Article Text

AB0354 Prevalence of signs of connective tissue dysplasia in patients with rheumatoid arthritis and characteristics of the course of combined pathology
  1. R Demidov,
  2. S Lapshina,
  3. L Myasoutova
  1. Kazan State Medical University, Kazan, Russian Federation


Background Connective tissue dysplasia (CTD) has a common pathogenesis with rheumatoid arthritis (RA). Question of peculiarities in such combination remains little known.

Objectives To analyze the peculiarities of RA in patients with signs of CTD.

Methods Among the 107 patients with RA, seen in the rheumatology departments in Kazan city, 18 (16.8%) patients (15 women and 3 men, mean age 47,9±12,89 years) with reliable signs of CTD were selected, identified clinically and the analysis of their documentation was performed. By DAS28 low RA activity was detected in 1 (5.6%) patients, average - 13 (72.2%), high - 4 (22.2%). The clinical-laboratory and instrumental methods of diagnosis, standardized and independently developed questionnaire for the presence of CTD in selected group of patientswere used

Results The most frequently following signs of CTD syndrome - vegetative-vascular dystonia - 14 (77.7%), myopia - in 9 (50%), mitral valve prolapse- in 6 (33.3%), small heart abnormalities - in 8 (44.4%), flat feet - 6 (33.3%), scoliosis - in 5 (27.7%), hyperkyphosis - in 2 (11.1%), hypermobility of joints - in 2 (11 1%), anomaly of kidney structure- in 2 (11.1%), rhythm and conduction disturbances- in 7 (38.8%). Osteoporosis was observed in 11 (61.1%) patients.

We select two group of patients: the first (n=9) from 1 to 5 CTD signes and the second (n=9) – from 6 to 9 dysplasia symptoms.
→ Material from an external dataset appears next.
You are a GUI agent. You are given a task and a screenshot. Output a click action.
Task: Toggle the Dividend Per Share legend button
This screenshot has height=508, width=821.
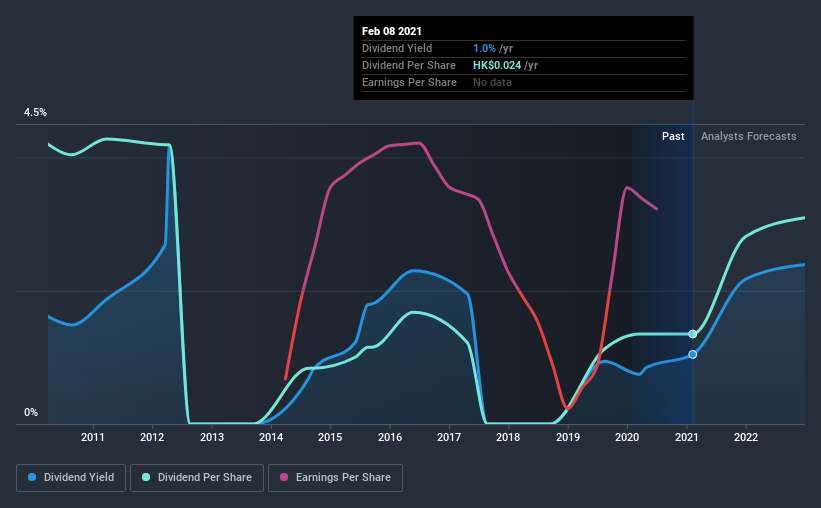click(197, 478)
In the second group RA activity by DAS28 was significantly (p≤0.05) higher (4.52±1,20) than in the first (DAS28 =3.95±0.81). Obtained differences in RA activity, depending on the availability of myopia (DAS28 =4,68±0,87) or its absence (DAS28 =3,78±1,06); flatfoot (DAS28 =4,53±1,05) or its absence (DAS28 =4,04±1,02) were evaluated. A significant (p≤0.05) difference was found in patients with osteoporosis, the availability for activity (DAS28 =4.68±0.97), pain intensity VAS (1,44sm ± 6.90), compared with normal bone density tissue (DAS28 =3,36±0,36, pain VAS =5,83±2,22 cm).

Conclusions Among patients with RA CTD signes occur more frequently than in the population (16.8% versus 10%). The most frequently detected are myopia, vegetative-vascular dystonia, cardiac diseases, osteoporosis. Patients with signs of dysplasia had a trend towards a higher activity of RA.